Rather than simply warehouse recovered Yiddish books, the Center was determined from the outset to place old volumes in the hands of new readers. Lansky and his colleagues drew on duplicate holdings to make out-of-print titles available to students and scholars and to establish or strengthen Yiddish holdings at more than 700 libraries in twenty-six countries. As technology improved, the organization began digitizing Yiddish books and placing them online. They have since been downloaded an astonishing 1.6 million times—in many cases, by young people eager to explore the full range of modern Jewish culture.

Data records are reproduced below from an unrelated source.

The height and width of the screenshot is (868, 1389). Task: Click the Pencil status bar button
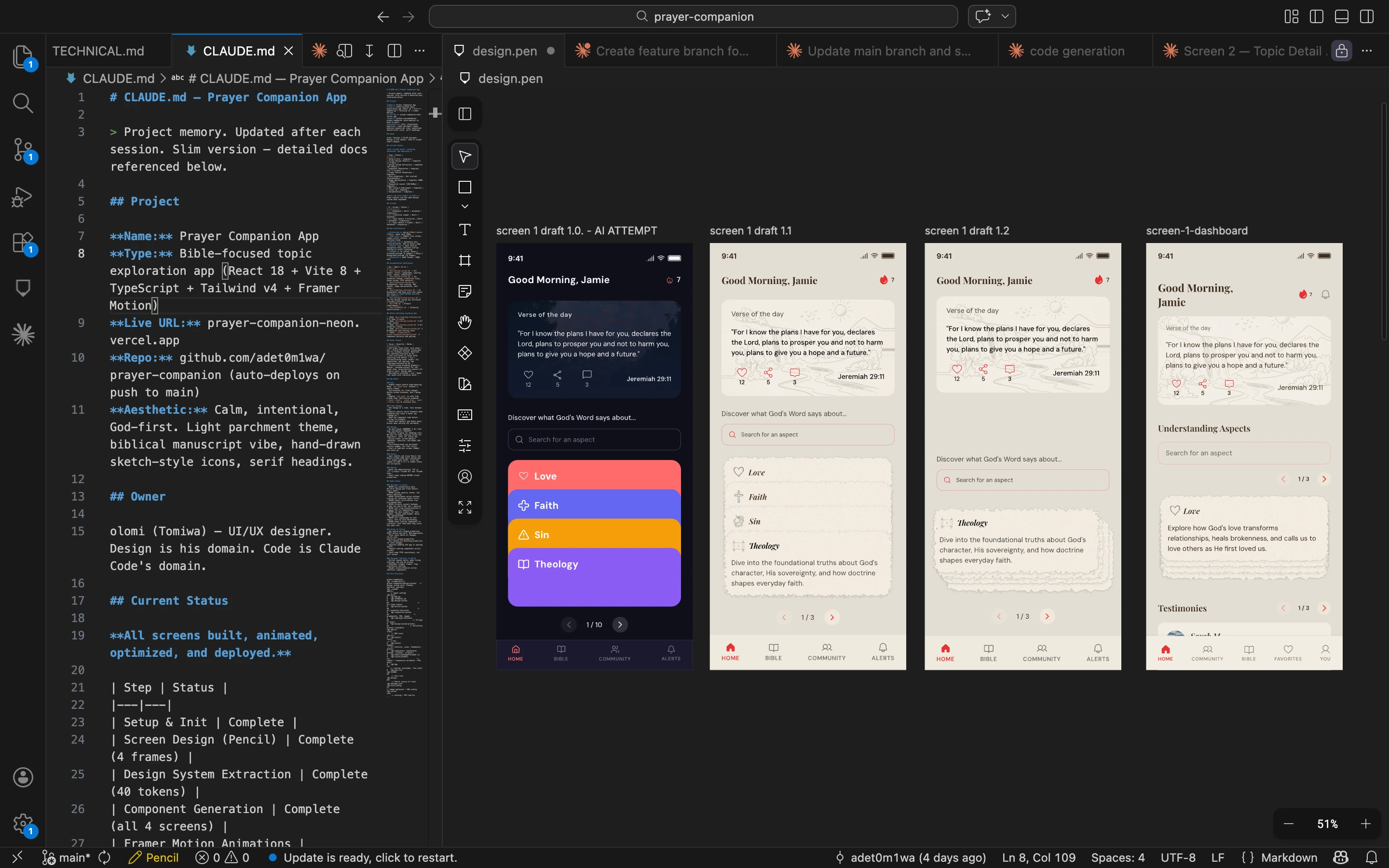(154, 857)
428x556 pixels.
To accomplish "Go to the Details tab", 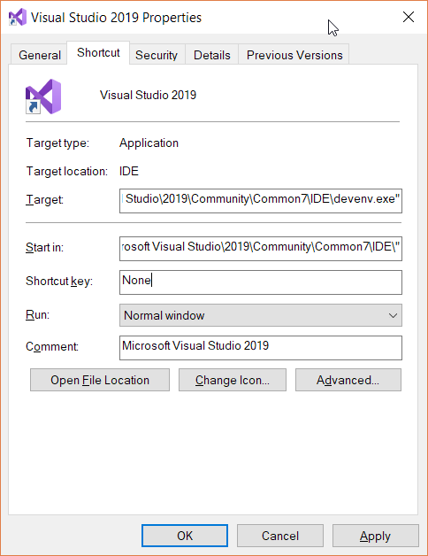I will tap(212, 55).
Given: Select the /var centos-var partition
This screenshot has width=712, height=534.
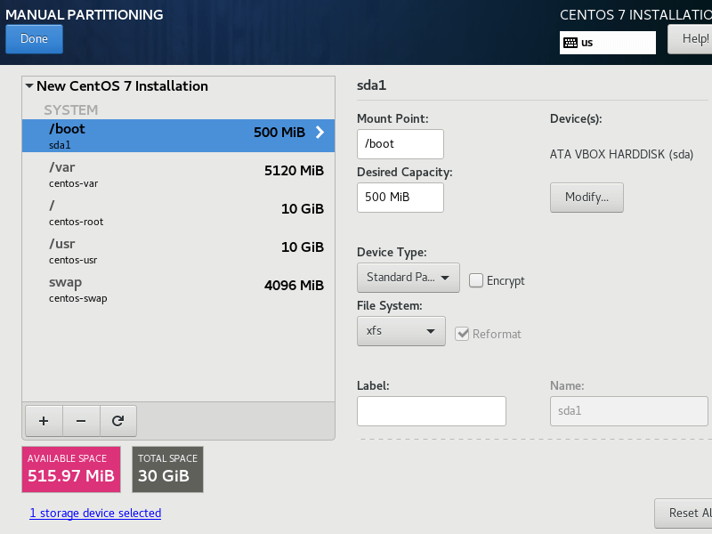Looking at the screenshot, I should 178,174.
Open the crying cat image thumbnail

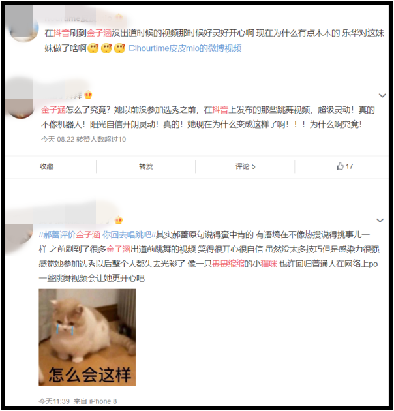pos(87,337)
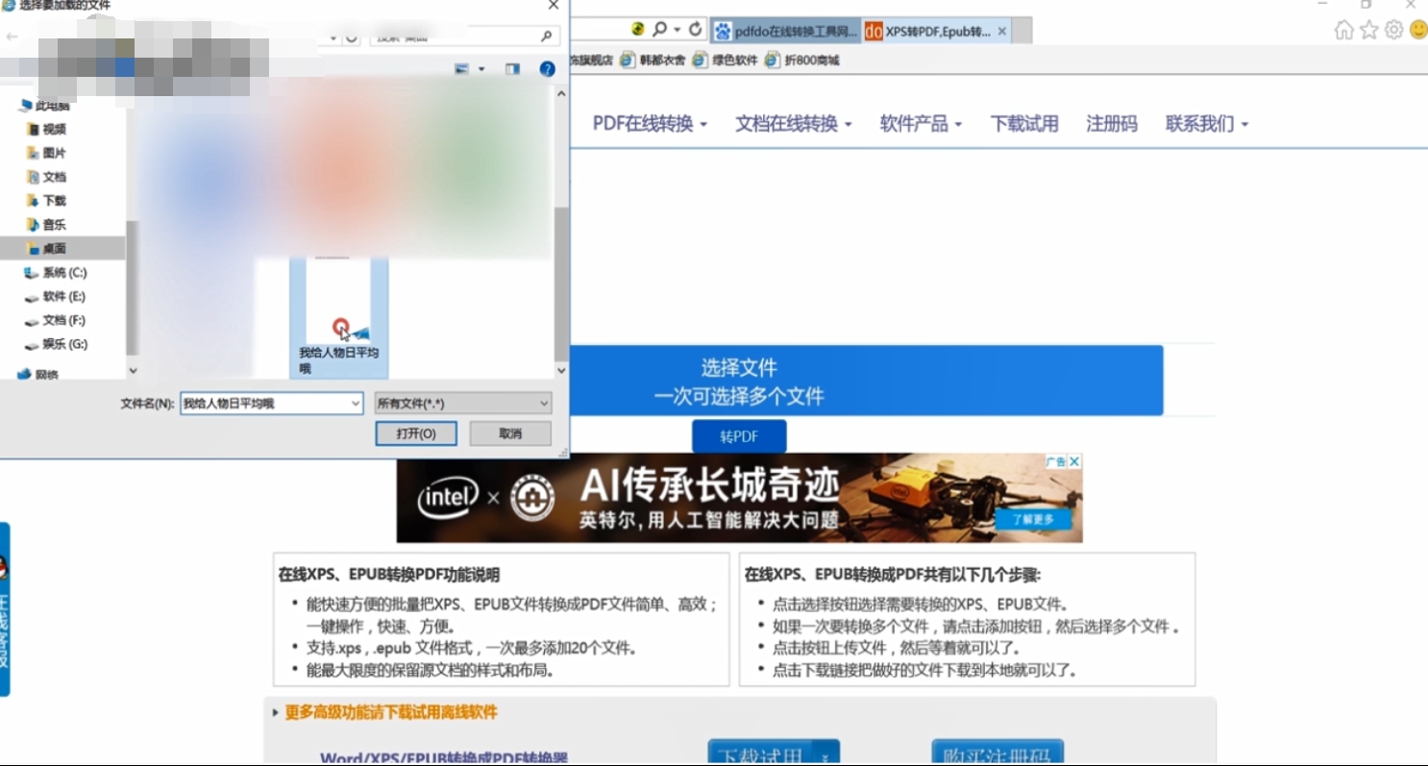Viewport: 1428px width, 766px height.
Task: Click the refresh icon in address bar
Action: (x=695, y=30)

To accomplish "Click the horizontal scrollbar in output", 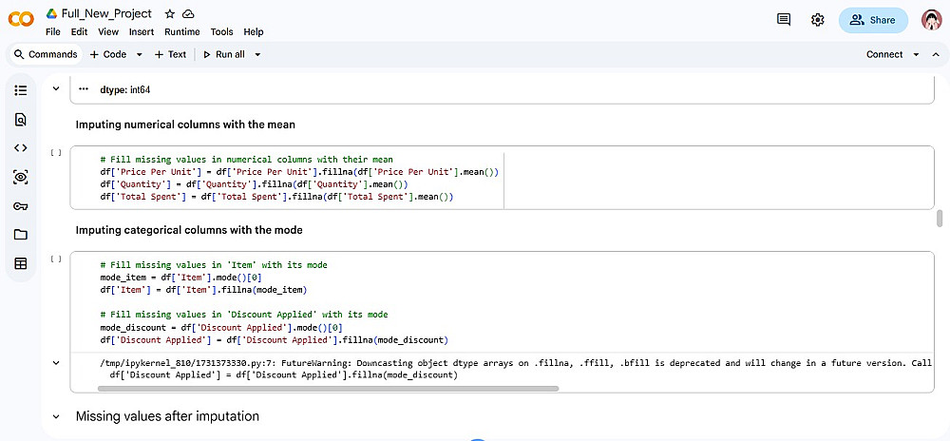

The Yiddish Book Center's redesigned website takes this effort even further, making it easy to search the entirety of the Center’s vast collections. Search for the Yiddish writer Avrom Sutzkever, for instance, and you’ll find digitized volumes of his writings, an archival recording of a lecture he delivered in Montreal in 1959, vintage recordings of some of his best known poems read by Yiddish actors, links to translations of his work, and oral history interviews with scholars and family members, including his daughter and granddaughter. Similarly, a search for the writer Itzik Manger yields both digital and audio books, a recorded interview in which Manger discusses his theory of poetry, oral history interviews with people who knew him, and new English-language content about the writer composed and curated by Eitan Kensky, the Center’s director of collections initiatives. Kensky, who came to the Center last year, is mining its collections to find new ways to share its vast literary and cultural treasures with new audiences, with the goal of underscoring the connections between Yiddish literature and contemporary culture.
The Yiddish Book Center’s groundbreaking effort to make its collections freely accessible has been recognized as a model for other libraries. In 2014, in a White House ceremony, First Lady Michelle Obama awarded the organization the National Medal for Museum and Library Service.
The Yiddish Book Center’s new website was designed by Cogapp, a digital media agency in Brighton, England. The firm was selected for its creative vision and its extensive experience working with digital collections elsewhere, including at the Metropolitan Museum of Art, the British Museum, and the National Baseball Hall of Fame and Museum.